Now let's look at pain for a patient with a spinal cord injury.
There's really two types of pain and this is why how you assess your patient really, really matters.
We treat these different types of pain differently.
Now they can have nociceptive pain or neuropathic pain.
I don't want either kind.
But as a nurse, I need to be sharp with my assessments
so I could ask them simple questions that will quickly get them to describe their pain.
Because you know what, when patients hurt,
they don't want to do an interview with Barbara Walters, right?
They just want you to fix it.
So as much as you can work on developing a therapeutic relationship with that patient,
then you wanna ask them questions in a quick and efficient manner.
Now, nociceptive pain is like musculoskeletal pain or visceral pain.
So patients will talk about the musculoskeletal pain as it’s dull or it's aching and if they moved, it gets worse.
Now visceral pain is no fun either.
It's like a dull, tender or cramping pain in their thorax, their abdomen or their pelvis.
So that's nociceptive pain. Underline the words that sound kind of similar.
Look, dull in both. You got dull in both. Good.
So that will kinda give you a feel for that's nociceptive because neuropathic pain has a very different characteristic.
Now it's caused because of damage to the spinal cord or the nerve roots.
Remember, the spinal cord has those nerve roots coming off both sides, and so we either damaged one or both.

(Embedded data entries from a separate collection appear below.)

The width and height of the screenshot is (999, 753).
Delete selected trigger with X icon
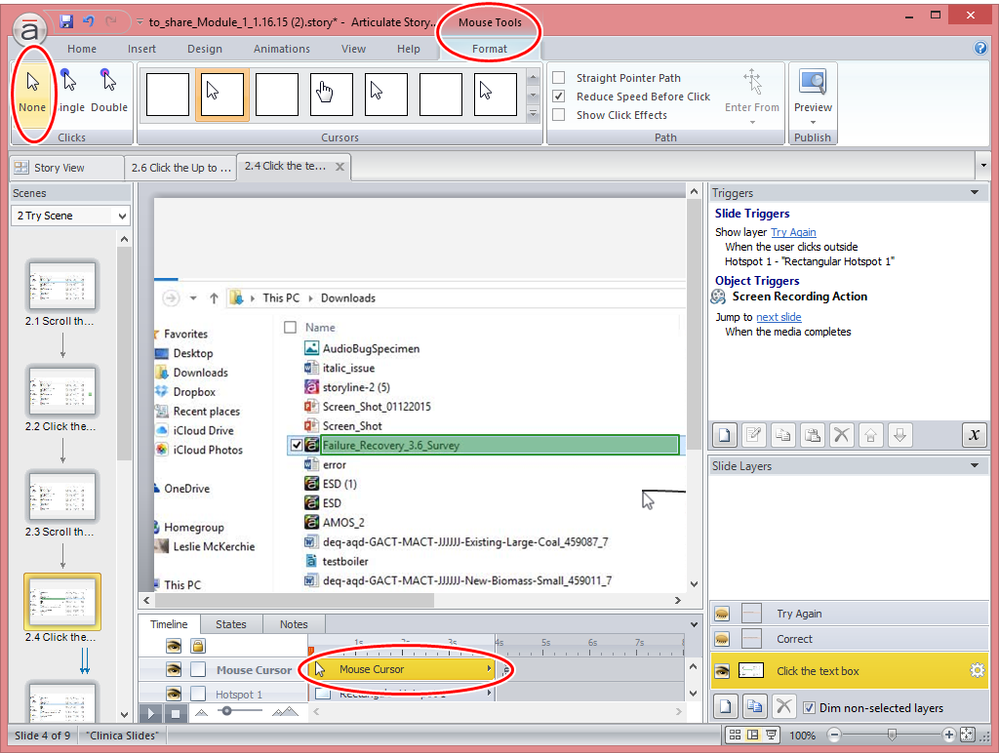(x=841, y=434)
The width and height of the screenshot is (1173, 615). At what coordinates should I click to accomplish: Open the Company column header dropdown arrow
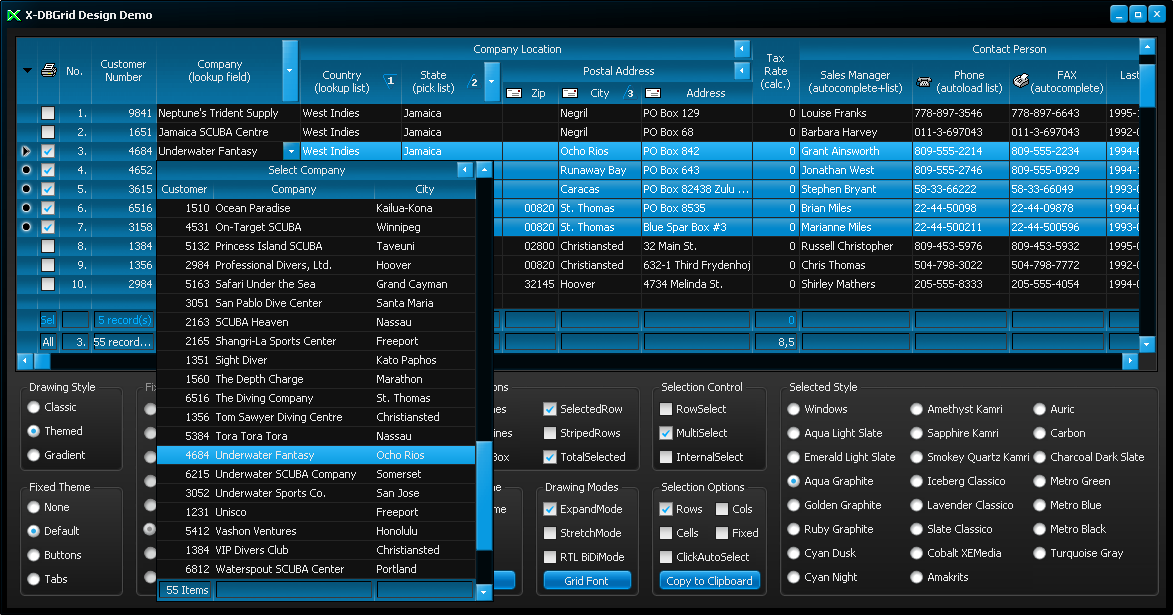(290, 71)
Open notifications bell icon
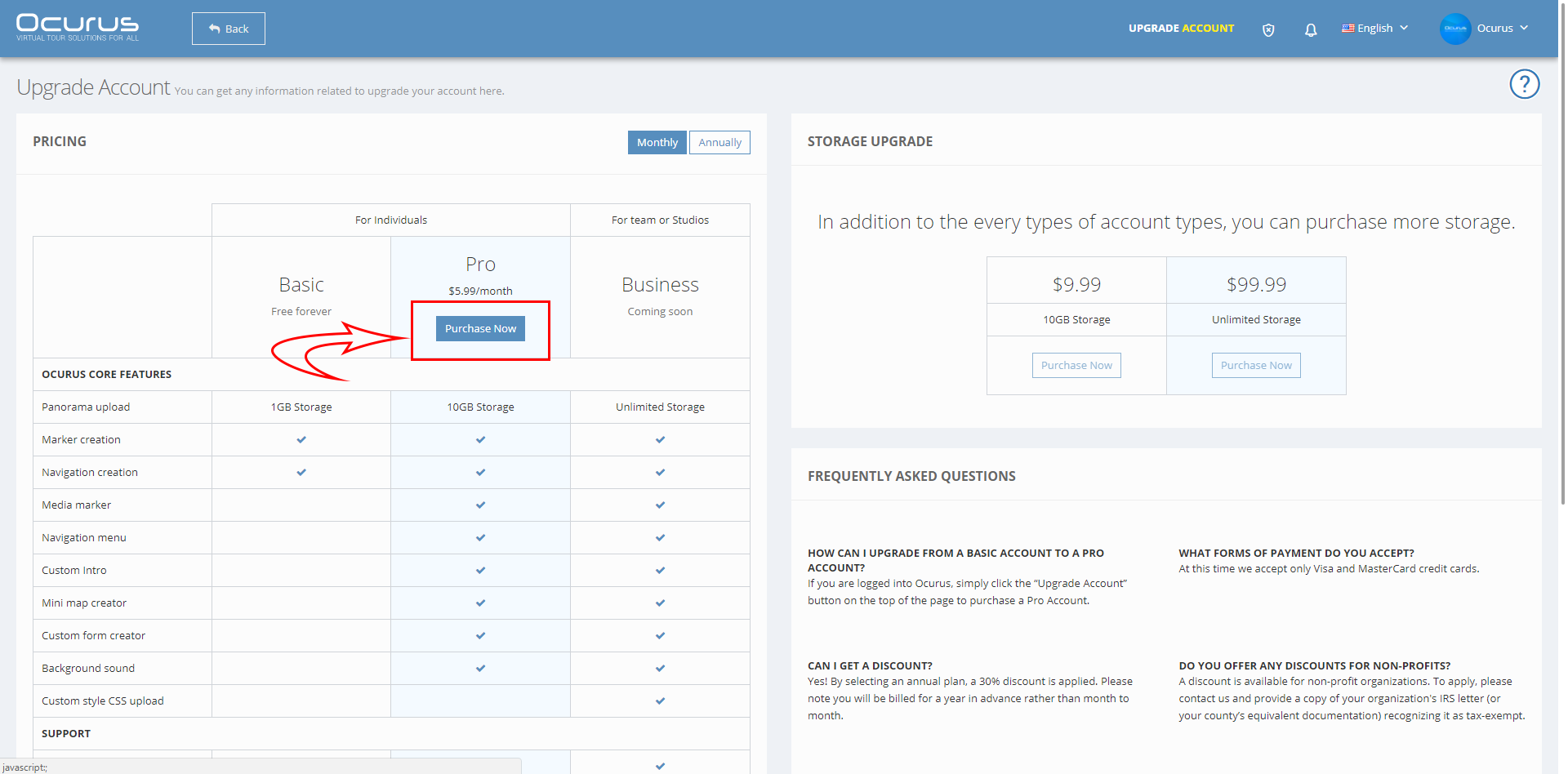Screen dimensions: 1568x774 click(1311, 29)
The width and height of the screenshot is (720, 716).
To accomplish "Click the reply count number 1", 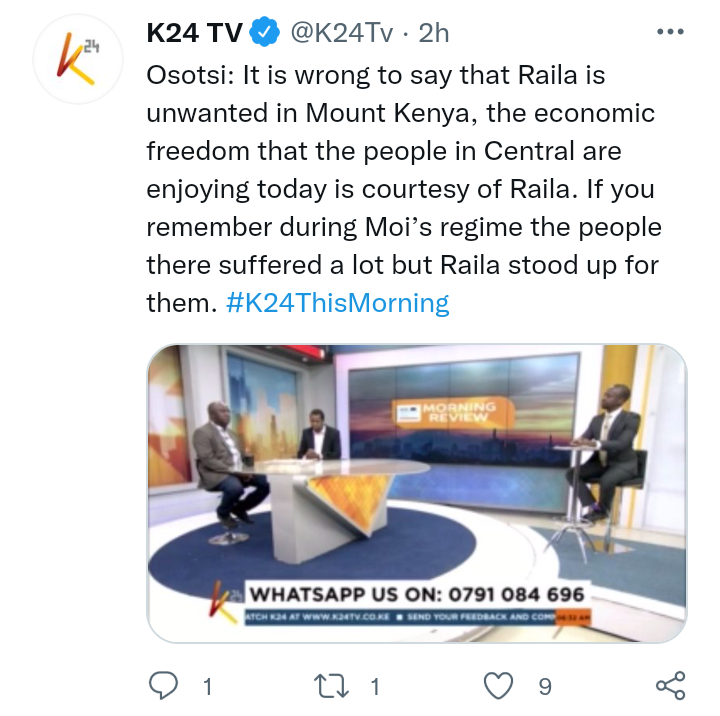I will click(x=208, y=687).
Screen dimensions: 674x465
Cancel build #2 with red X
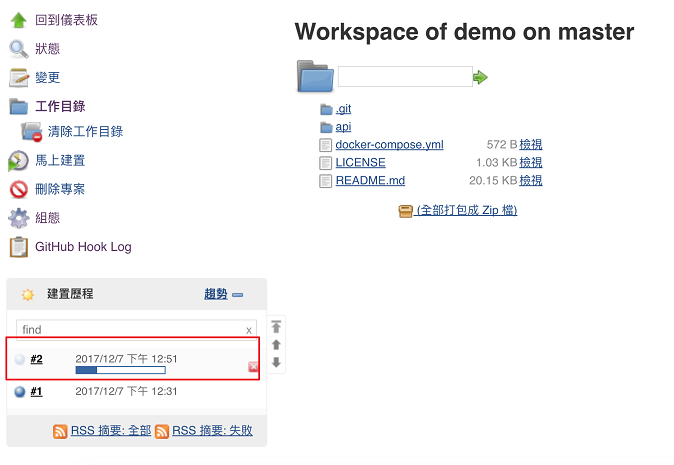[253, 367]
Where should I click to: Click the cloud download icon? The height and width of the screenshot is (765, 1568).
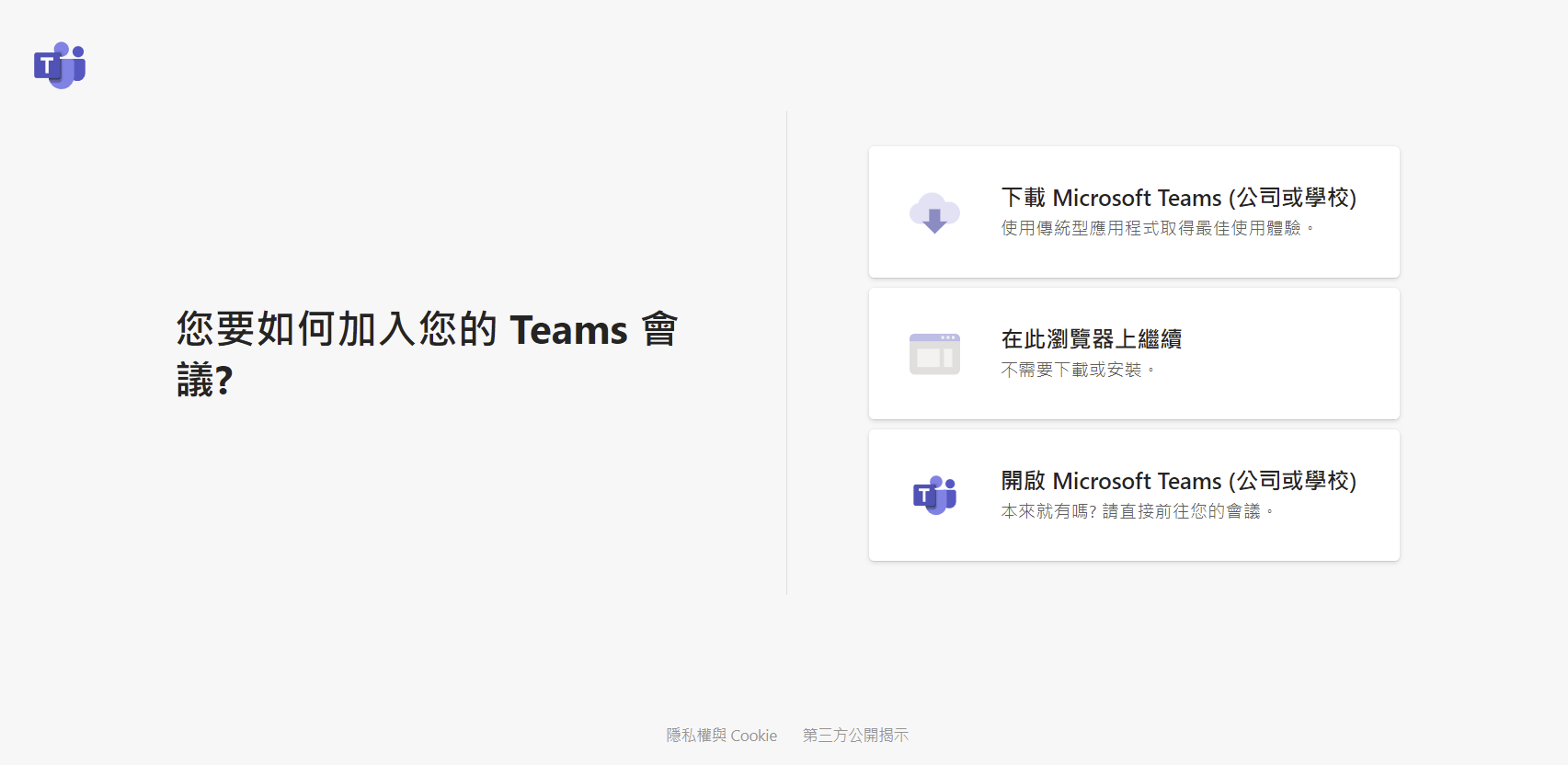[934, 212]
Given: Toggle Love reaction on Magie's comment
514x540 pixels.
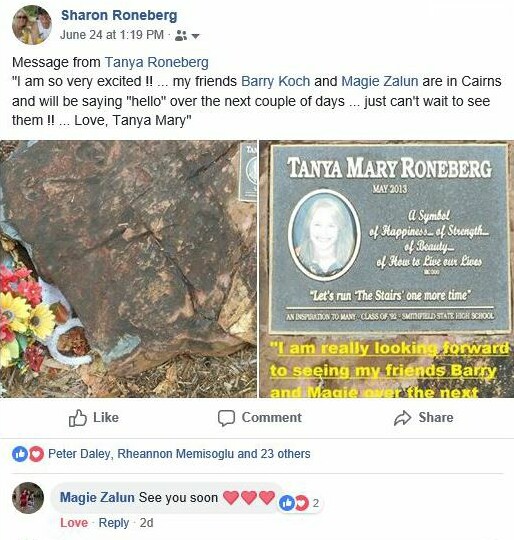Looking at the screenshot, I should tap(74, 523).
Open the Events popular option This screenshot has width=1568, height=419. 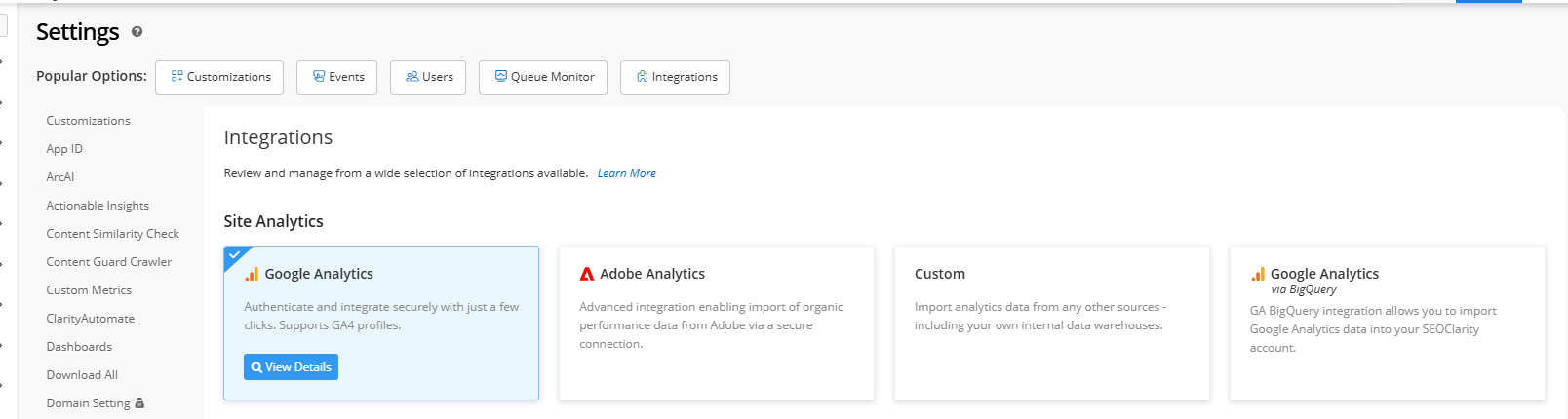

Usually it's at or below the injury.
So there's another's specific thing for neuropathic pain.
So, patients will describe this pain as hot, burning, tingling, pins and needles,
cold or shooting pain, very different than nociceptive pain.
Nociceptive pain is dull, aching.
Neuropathic pain is hot, burning, cold, shooting, tingling, pins and needles.
This is what a lot of our diabetic patients also feel.
But we're talking about the type of pain that spinal cord injury patients will feel.
A lot of times they are hypersensitive.
I'm talking hypersensitive to stimuli especially to touch.
So you may just barely touch them and it causes extreme pain in the patient.
Now they're not just being dramatic, it's because those nerves have been damaged.
So when you're thinking about pain, this is gonna be a complex part of dealing with a spinal cord injury.
So you're gonna need to work with the patient, work with the healthcare provider
and really come up with a plan that's gona help your patient deal with this types of pain.
So what interventions when it comes to pain?
Well, we talked about a complete and a thorough pain assessment.
You need to stay very calm, make excellent eye contact with your patient,
let them know that you believe their pain and that you're gonna help find a solution. Okay?
So you don't wanna appear rushed or hurried.
But you want them to know that you recognize that this is important.
You're gonna collaborate with that healthcare provider to figure out the best plan of care for the pain management.
And you're gonna keep reassessing that plan and the level of pain.
Because you wanna make sure that you use a scale that can help you measure that which -
it's really annoying the patients when you ask them when they're hurting.
They want you just to help them make it stop and you're saying,
"Well, on a scale of 1 to 10," I know we've all done that.
But don't play it off, just say, "Hey, listen. I understand.
I wanna give you the best plan for managing this pain.
So if you can help me by giving me a number,
then I'm gonna know how the treatments working for you so I can find you the best treatment."
So you assess before what their level of pain is.
You give them the treatment and then you assess afterwards
based on the route of that medication to see if that made a difference.
And make sure you document that in a clear, concise and objective manner in the chart.
And as always, pain is what the patient tells you it is.
So don't write subjective things in the chart. Clear, concise, objective information.